I had a hard time reconciling the idea that I had such high muscle mass. I thought of that 135lb “suggested weight” on the BMI chart. I’d have to lose at least 30lbs of muscle to get there? No thanks. I even thought of that 175 “goal weight” and realized if I want to be there I’m either going to have to be super lean or lose some muscle.

I’m not unhappy with my body. Actually, I’m pretty damn proud of how far I’ve come. I’m proud of the quad muscles I see popping out. I’m proud of my newly revealed flat tummy that had been hiding under loose skin for the last year. Proud of my baby traps. It’s just when I think about being anywhere near 18-19% body fat this is not what I expected. I’m still technically plus size in size 14 jeans. I’m still close to 200lbs. But I’m strong. And I’m fit. And I’m healthy. And I’m happy. It’s just so hard to reconcile all these things in my little brain.

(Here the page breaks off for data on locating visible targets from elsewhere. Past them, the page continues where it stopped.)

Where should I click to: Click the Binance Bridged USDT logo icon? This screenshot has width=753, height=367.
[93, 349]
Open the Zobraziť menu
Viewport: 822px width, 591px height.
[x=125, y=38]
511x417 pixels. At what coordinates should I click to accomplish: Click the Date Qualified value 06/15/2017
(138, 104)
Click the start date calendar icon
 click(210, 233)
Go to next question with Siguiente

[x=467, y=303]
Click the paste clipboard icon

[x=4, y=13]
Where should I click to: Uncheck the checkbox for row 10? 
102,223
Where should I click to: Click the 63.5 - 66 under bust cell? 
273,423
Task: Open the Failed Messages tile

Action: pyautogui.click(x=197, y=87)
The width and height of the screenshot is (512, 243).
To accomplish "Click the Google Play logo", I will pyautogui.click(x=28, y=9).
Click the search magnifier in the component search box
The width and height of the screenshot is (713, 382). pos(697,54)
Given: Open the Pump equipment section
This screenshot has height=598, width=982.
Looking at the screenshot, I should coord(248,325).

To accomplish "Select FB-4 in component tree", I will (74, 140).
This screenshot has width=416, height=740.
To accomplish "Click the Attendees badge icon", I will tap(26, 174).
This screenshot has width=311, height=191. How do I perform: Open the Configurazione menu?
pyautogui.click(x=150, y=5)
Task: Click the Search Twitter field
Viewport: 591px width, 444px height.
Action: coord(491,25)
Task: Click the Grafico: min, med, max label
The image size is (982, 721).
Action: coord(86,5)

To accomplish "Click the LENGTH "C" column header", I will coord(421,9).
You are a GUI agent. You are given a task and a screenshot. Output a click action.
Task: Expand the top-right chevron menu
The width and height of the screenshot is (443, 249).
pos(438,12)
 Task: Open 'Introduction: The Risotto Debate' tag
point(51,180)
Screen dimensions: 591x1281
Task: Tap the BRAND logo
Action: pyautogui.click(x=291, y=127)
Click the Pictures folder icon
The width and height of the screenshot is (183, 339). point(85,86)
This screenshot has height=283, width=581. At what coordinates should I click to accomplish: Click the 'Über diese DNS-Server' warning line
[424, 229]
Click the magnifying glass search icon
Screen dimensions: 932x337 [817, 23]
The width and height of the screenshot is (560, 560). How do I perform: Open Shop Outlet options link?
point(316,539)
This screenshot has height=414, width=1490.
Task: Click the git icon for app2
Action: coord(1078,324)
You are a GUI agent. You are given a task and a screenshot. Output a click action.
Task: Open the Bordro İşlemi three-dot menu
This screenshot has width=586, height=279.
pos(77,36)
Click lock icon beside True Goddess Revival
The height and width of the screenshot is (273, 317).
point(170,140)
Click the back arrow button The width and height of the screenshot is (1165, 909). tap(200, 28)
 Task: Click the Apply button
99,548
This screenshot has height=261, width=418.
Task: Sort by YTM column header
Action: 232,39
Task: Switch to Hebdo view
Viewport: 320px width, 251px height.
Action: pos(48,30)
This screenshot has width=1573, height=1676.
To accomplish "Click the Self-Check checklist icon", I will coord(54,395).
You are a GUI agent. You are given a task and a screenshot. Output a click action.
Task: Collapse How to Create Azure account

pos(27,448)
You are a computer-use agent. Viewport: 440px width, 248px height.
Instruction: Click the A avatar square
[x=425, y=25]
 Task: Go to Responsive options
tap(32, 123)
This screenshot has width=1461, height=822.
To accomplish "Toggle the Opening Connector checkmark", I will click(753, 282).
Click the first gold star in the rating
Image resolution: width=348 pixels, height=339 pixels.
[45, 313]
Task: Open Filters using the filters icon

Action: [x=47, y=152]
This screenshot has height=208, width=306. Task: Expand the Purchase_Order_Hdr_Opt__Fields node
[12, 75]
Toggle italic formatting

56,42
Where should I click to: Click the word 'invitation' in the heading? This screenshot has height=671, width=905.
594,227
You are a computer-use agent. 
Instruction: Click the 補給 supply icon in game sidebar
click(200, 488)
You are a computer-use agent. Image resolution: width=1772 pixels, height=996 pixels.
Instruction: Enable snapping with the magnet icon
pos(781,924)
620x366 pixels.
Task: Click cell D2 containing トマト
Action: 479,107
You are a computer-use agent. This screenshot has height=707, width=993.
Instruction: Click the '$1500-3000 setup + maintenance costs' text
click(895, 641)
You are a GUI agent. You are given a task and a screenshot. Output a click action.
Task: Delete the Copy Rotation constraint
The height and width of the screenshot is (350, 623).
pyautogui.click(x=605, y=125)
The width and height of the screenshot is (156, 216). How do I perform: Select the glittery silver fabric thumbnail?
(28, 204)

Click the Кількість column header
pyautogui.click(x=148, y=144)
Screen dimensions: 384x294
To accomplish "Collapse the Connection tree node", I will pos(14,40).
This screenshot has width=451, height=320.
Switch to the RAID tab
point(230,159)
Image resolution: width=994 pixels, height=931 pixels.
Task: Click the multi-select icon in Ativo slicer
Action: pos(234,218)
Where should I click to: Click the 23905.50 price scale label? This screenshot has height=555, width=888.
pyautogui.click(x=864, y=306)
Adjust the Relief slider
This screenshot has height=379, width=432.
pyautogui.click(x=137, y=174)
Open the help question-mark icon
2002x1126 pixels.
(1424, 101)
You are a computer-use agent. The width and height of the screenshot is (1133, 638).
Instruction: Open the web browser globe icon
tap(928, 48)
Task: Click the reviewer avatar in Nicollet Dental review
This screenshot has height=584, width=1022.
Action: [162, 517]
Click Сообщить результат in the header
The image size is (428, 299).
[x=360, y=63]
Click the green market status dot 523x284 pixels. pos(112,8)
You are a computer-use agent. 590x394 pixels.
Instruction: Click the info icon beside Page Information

When it comes to weight loss, I’m finally in a place where I’m not all “I need to lose xxlbs” or whatever. I mean sure, I want to grow my muscles, but overall I don’t feel unhappy with my body. And I guess there is a part of me that almost feels guilty for NOT feeling like I have to change something about my body. I mean, growing up obese means I’ve basically been told all my life that my body and/or weight isn’t acceptable. That being a 200lb woman isn’t acceptable. So now that I’m at a place where I’m at peace with my body, yes even close to 200lbs, I almost feel guilty for that, like I should want to change something.  (Sidenote: I know some of you will say of course you feel that way you just had plastic surgery, of course you’re at peace with your body… but that was just the final step after years of work in the kitchen and the gym!) It just feels so foreign to actually embrace my body for where it is. To be clear I’ve never hated my body. I didn’t bask in my self-loathing thoughts, I just knew I was not in a healthy place with my body composition. At 5’3 and 250lbs and close to 50% body fat I knew I needed to change something.

I know in our minds we all have some idea of what our ideal body/weight/composition is and how it would look on us. I know I did. And I guess all I’m saying is that my reality is different from that picture I had in my head. It’s not disappointing and I’m not upset about it. It’s not that one is good and one is bad… it’s just not what I expected. I guess I just have to learn to adjust my expectations. Cause I sure as heck don’t want to lose my hard earned muscle!

Do you (or did you) have different expectations about your before/after?